Segment Start: Data extract
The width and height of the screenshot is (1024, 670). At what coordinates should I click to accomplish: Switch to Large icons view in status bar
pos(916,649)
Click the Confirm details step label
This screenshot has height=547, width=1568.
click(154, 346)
Segment End: Data extract
Reproduce all of the entries word for word.

The width and height of the screenshot is (1024, 670). At what coordinates should I click to accomplish: Switch to Large icons view in status bar
pos(916,649)
Click the Confirm details step label
This screenshot has height=547, width=1568.
click(154, 346)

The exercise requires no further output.